As Chair and CEO at AMD, Dr. Lisa Su has spearheaded the company’s transformation into the industry’s high-performance and adaptive computing leader, helping solve the world's most important challenges by delivering the next generation of computing and AI solutions. Before serving as chair and CEO, she was the chief operating officer responsible for integrating AMD’s business units, sales, global operations, and infrastructure enablement teams into a single market-facing organization responsible for all aspects of product strategy and execution.
Dr. Su joined AMD in January 2012 as Senior Vice President and General Manager, of global business units and was responsible for driving end-to-end business execution of AMD products and solutions.
In a fireside chat hosted by the Indian Institute of Science (IISc), Dr.Su shares her insights on driving high-performance computing, AI's transformative potential, and building open, hardware-agnostic solutions for a sustainable, innovation-driven future.
Excerpts from the conversation Dr.Su had with Vinod Ganapathy, Associate Professor in the Department of Computer Science and Automation at IISc.
On the Inspiration to Join the Semiconductor Industry
What inspired me about semiconductors is that chips are the foundation of so many devices. They are the brains of computers and have the potential to change so much about the way we live and work.
When I joined AMD 12 years ago, the company was at a stage where we were looking for what’s next in computing. My interest was to drive high-performance computing and build the largest and most impactful semiconductors possible. That was my reason for joining AMD.
Redefining AMD’s Strategic Vision
Mark Papermaster, our CTO, joined AMD a few months before I did, and he and I became absolute partners in shaping the company’s strategy. We asked ourselves, What do we want to be when we grow up, I mean as a company?
We aspired to be the leader in high-performance computing. To achieve that, we needed to focus on CPUs, GPUs, and the overall architecture required to make that vision a reality. Those were some of the key decisions we made early on.
On the Evolution of AI
AI has been around for a long time, but it was previously a domain of experts who understood how to use it. But all that’s changed in the last two years with the advent of Generative AI and large language models, which were once a very specialized technology, is now available for everyone to use.
When you can use natural language to interact with computing systems, it changes who can access and benefit from this technology. “I believe we are at the very beginning of the global AI revolution. AI is the most impactful and high-potential technology I’ve seen in my career. It has the ability to make us more productive, make businesses more efficient, and help solve some of the world’s most significant challenges."
On Bridging the Gap with NVIDIA
Our approach to AI is rooted in software innovation.
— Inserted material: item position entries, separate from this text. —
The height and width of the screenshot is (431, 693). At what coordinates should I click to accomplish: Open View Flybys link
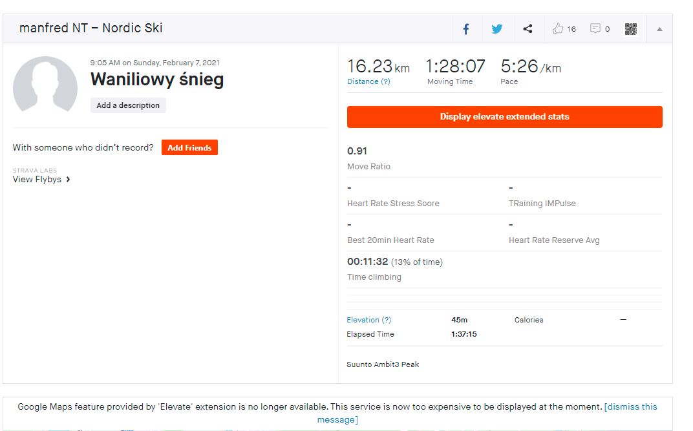[x=37, y=180]
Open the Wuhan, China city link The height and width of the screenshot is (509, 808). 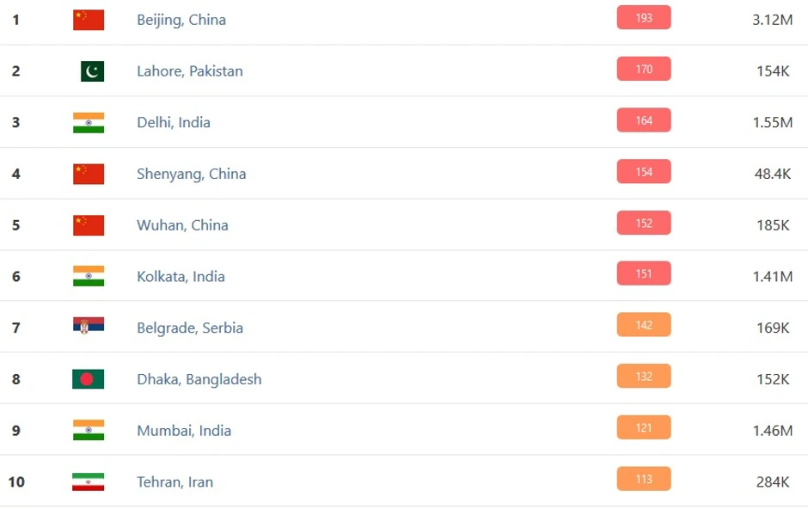tap(182, 225)
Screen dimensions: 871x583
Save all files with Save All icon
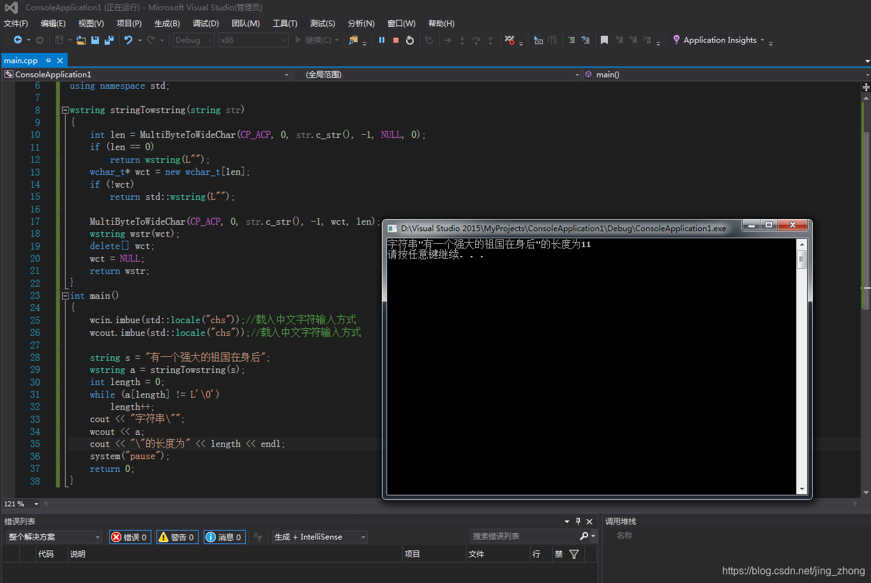[110, 40]
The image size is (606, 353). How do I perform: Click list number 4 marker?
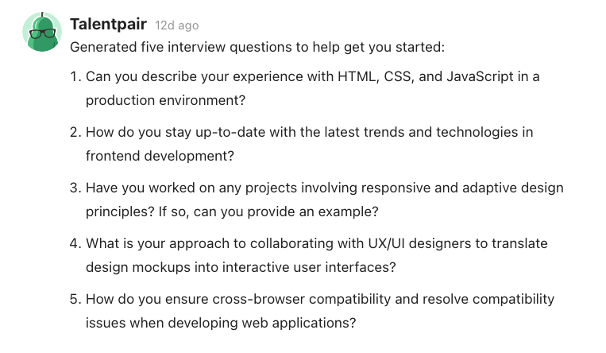pos(75,244)
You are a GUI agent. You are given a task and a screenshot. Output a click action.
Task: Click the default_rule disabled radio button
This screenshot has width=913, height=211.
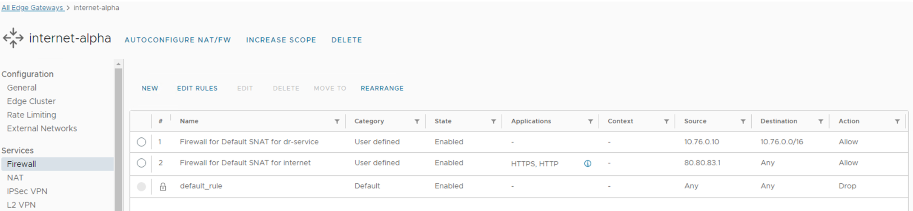tap(141, 186)
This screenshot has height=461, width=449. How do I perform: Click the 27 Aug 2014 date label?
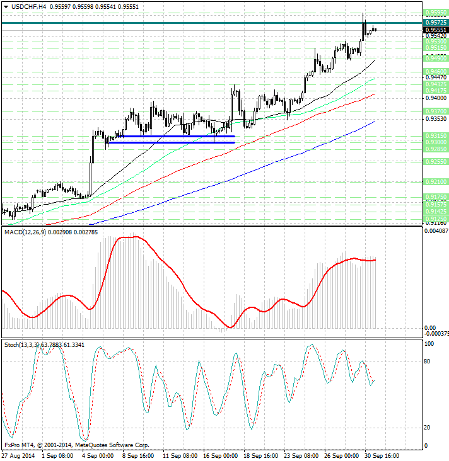(18, 455)

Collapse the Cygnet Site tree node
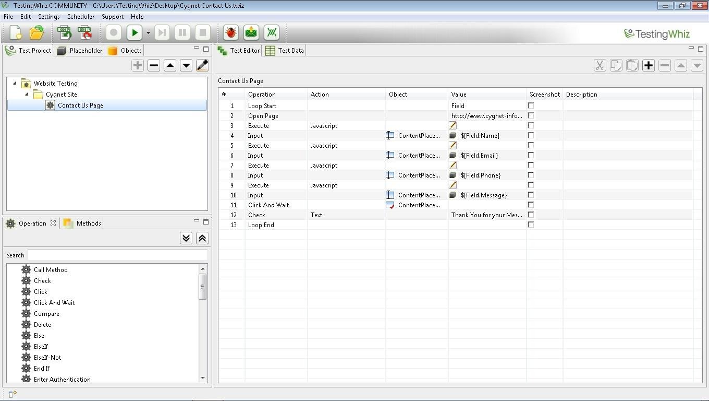pyautogui.click(x=27, y=94)
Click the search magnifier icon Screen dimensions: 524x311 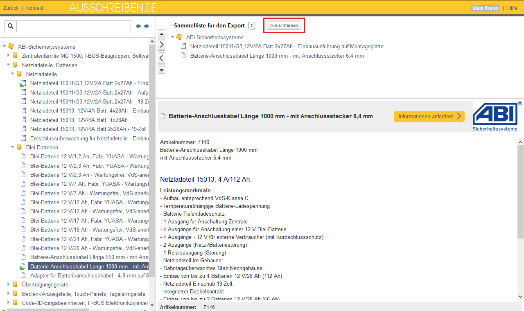click(10, 26)
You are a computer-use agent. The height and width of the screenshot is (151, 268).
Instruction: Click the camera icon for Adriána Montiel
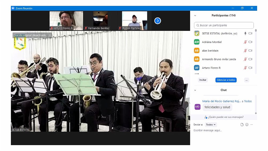click(250, 42)
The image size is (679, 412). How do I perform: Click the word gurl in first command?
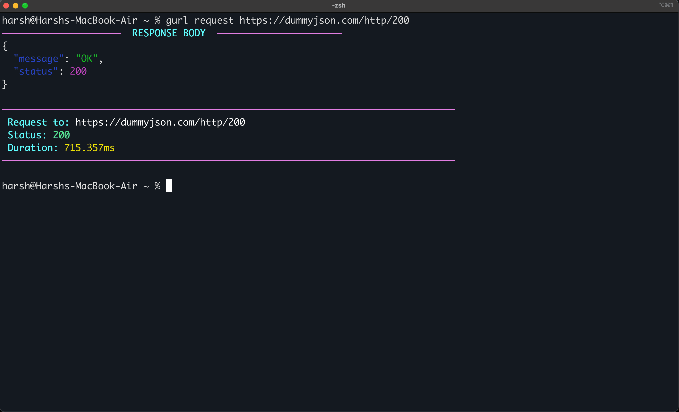point(177,20)
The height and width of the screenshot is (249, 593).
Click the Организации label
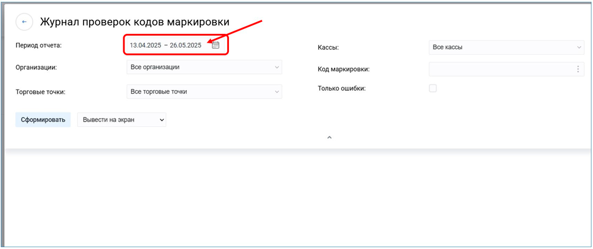click(36, 68)
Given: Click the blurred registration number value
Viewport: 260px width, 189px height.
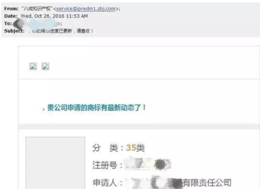Looking at the screenshot, I should pos(148,164).
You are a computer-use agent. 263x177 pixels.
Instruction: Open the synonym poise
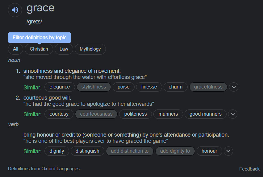(x=123, y=87)
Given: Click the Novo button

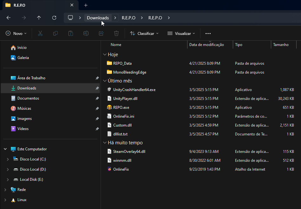Looking at the screenshot, I should click(x=16, y=33).
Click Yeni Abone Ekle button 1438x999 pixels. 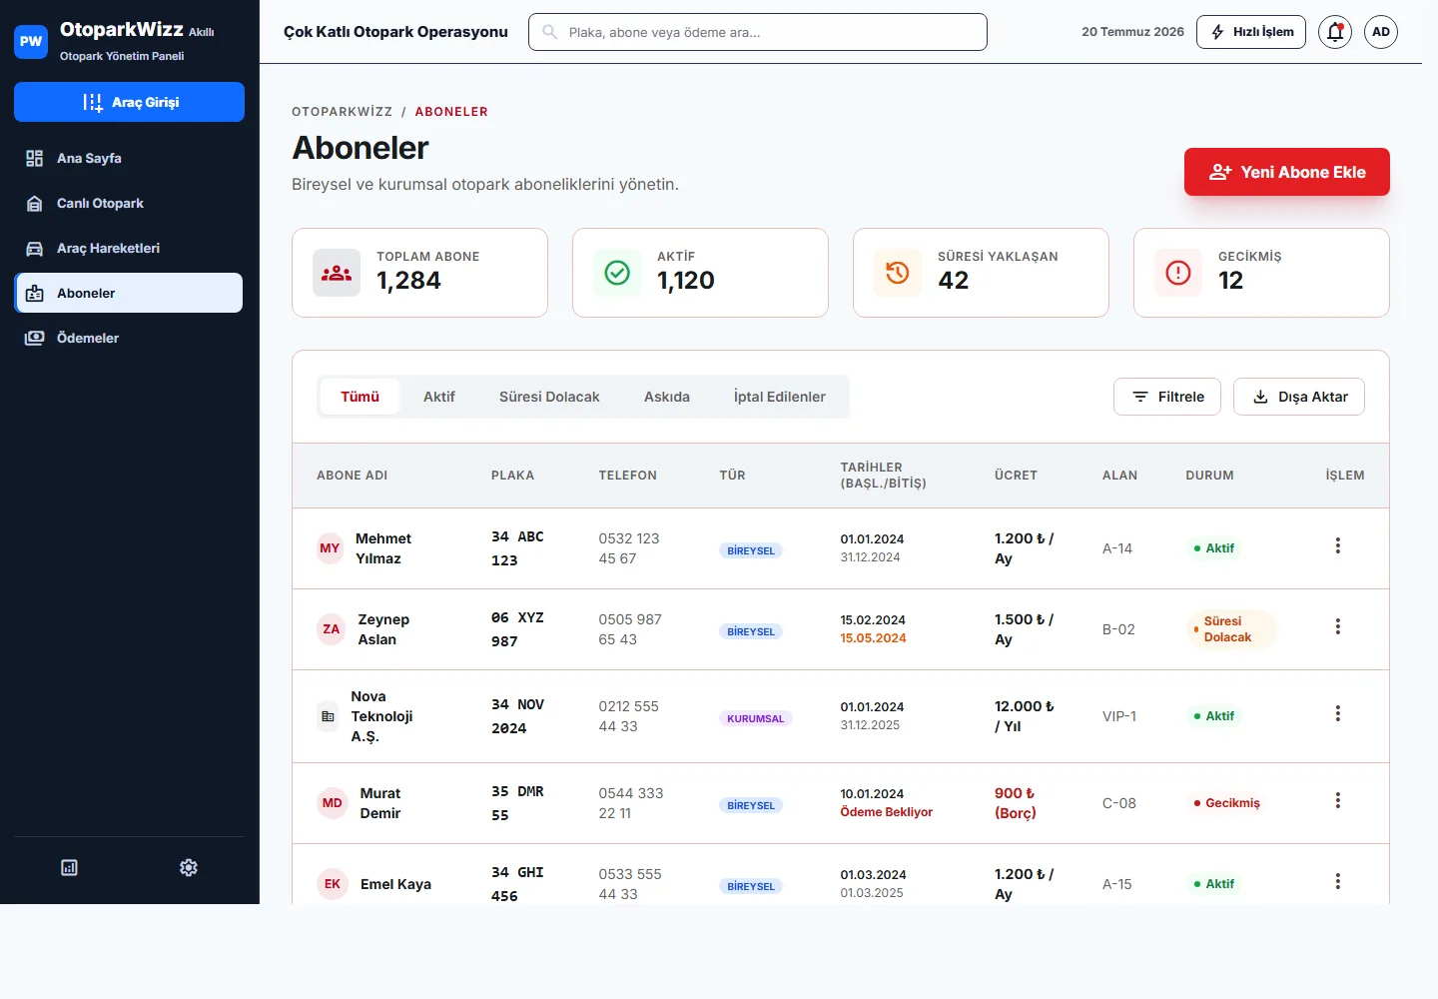pos(1287,172)
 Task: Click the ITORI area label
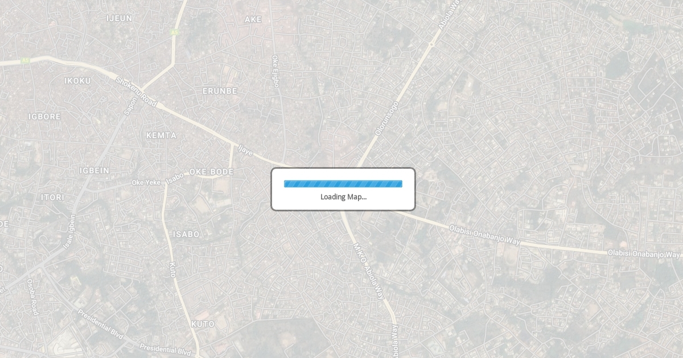53,197
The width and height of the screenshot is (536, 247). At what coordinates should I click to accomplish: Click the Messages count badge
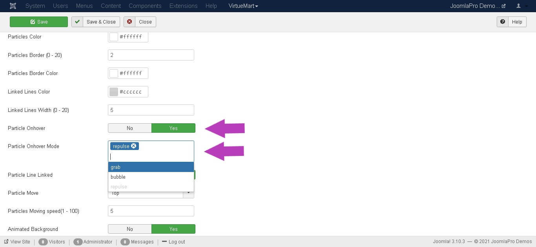(125, 242)

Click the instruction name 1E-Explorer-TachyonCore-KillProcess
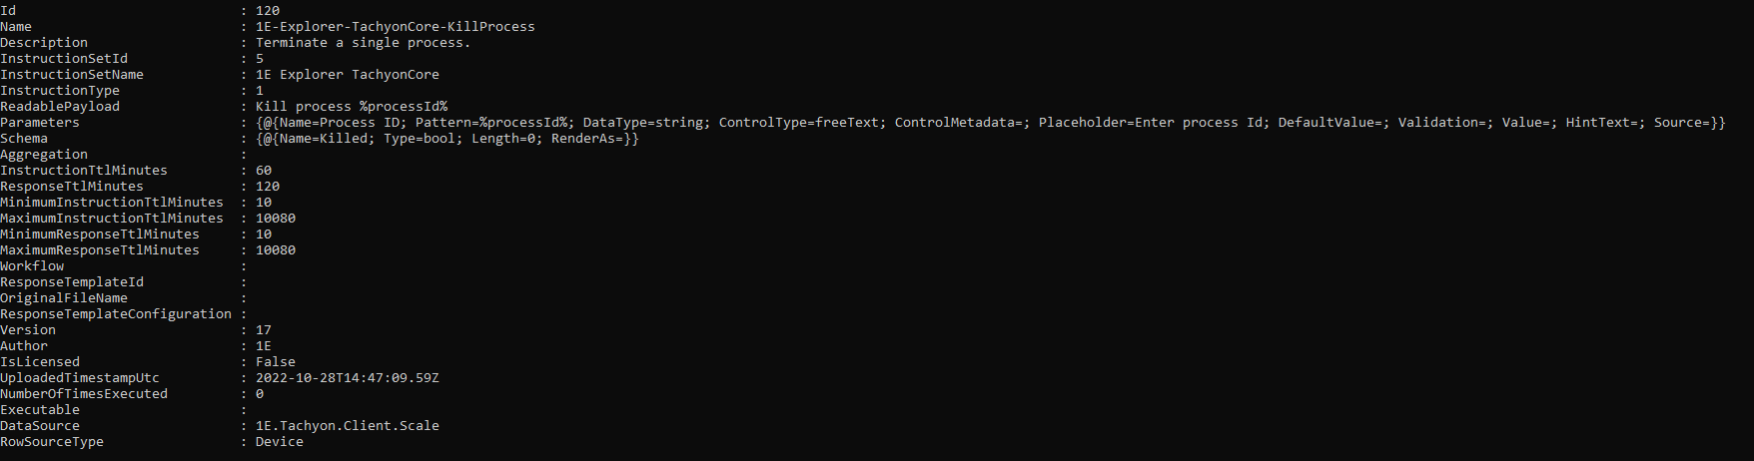(395, 27)
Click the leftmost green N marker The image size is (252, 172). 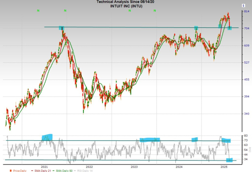point(38,10)
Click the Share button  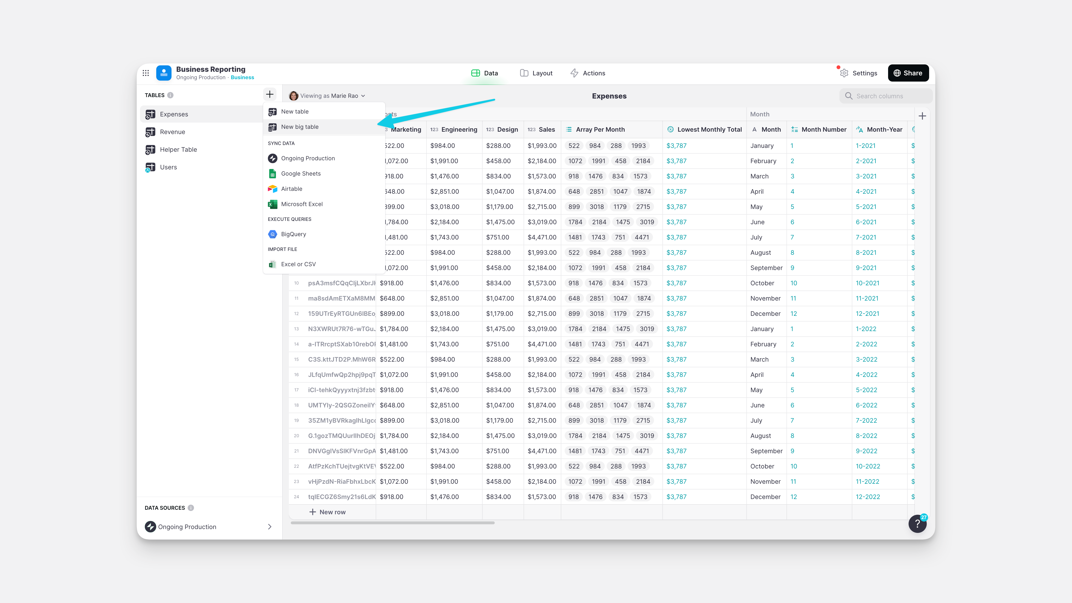click(x=908, y=73)
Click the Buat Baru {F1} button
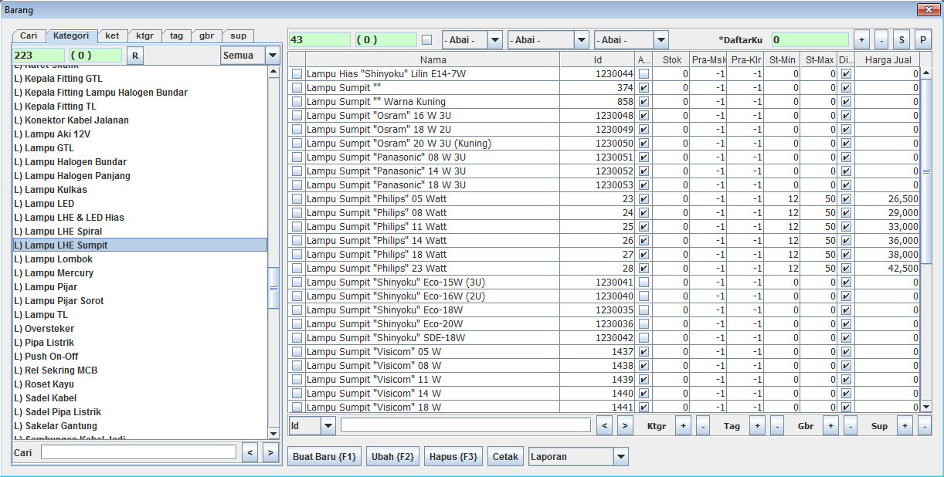This screenshot has width=944, height=477. tap(324, 457)
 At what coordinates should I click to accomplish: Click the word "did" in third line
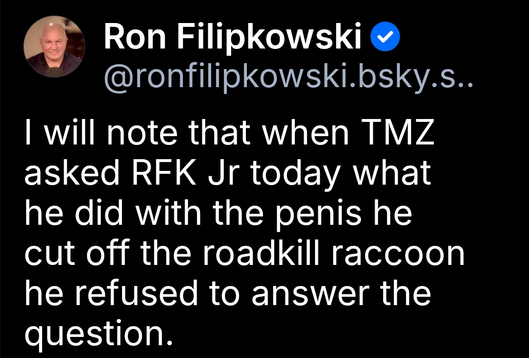[x=98, y=213]
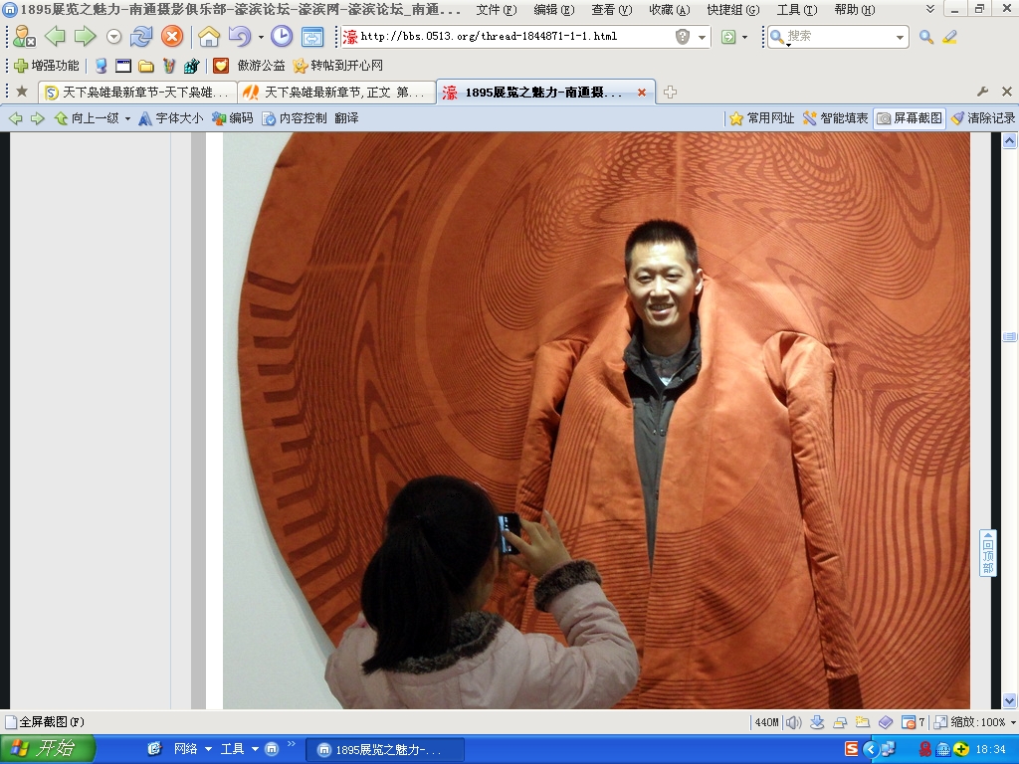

If you look at the evolution of AI, much of AI software has been tied to specific hardware, which limits its accessibility.
We need higher-level frameworks that are hardware-agnostic. What’s changing is that nobody wants to program directly at the hardware level anymore—it takes too long, and there are only a few people in the world who can do it.
Our strategy is to create an open-source, hardware-agnostic software ecosystem that works across different platforms. It shouldn’t matter whether you’re using AMD, NVIDIA, or another hardware provider—the software should be seamless. That’s where we’re making significant investments.
On the Specialized AI Models and its Future
I do not subscribe to the thought of a one-size-fits-all approach to AI. While much of the conversation focuses on large GPUs and massive language models, we see opportunities in smaller, specialized models designed for specific use cases.
For example, we're focused on edge AI, which operates closer to where data is generated. We also believe in client AI, where individuals can run their models locally and securely on their devices.
Overall, we expect to see a wide range of devices and models tailored to specific applications, creating a diverse AI landscape.
Blending Sustainability and High-Performance Computing
If I look at high-performance computing, the biggest constraint isn’t performance—it’s power. You can achieve tremendous performance by deploying tens of thousands of CPUs, but the challenge lies in managing power consumption and cooling.
To solve this, we need to consider performance, power, and environmental constraints holistically. Public-private partnerships and collaborations with universities are critical to driving innovation. By working together, we can create sustainable systems that meet these challenges.
On the Role of PhDs
Honestly, I didn’t want to get a PhD. I was eager to finish my degree and start working, but my parents insisted, saying it was a once-in-a-lifetime opportunity. They were right.
The PhD process isn’t just about the specific subject matter; it’s about problem-solving. It’s about learning how to tackle difficult, unsolved problems. It teaches you discipline, perseverance, and the confidence to solve challenges that nobody else has addressed.
While a PhD may not be essential for everyone, the skills you gain from that process can be applied repeatedly throughout your career.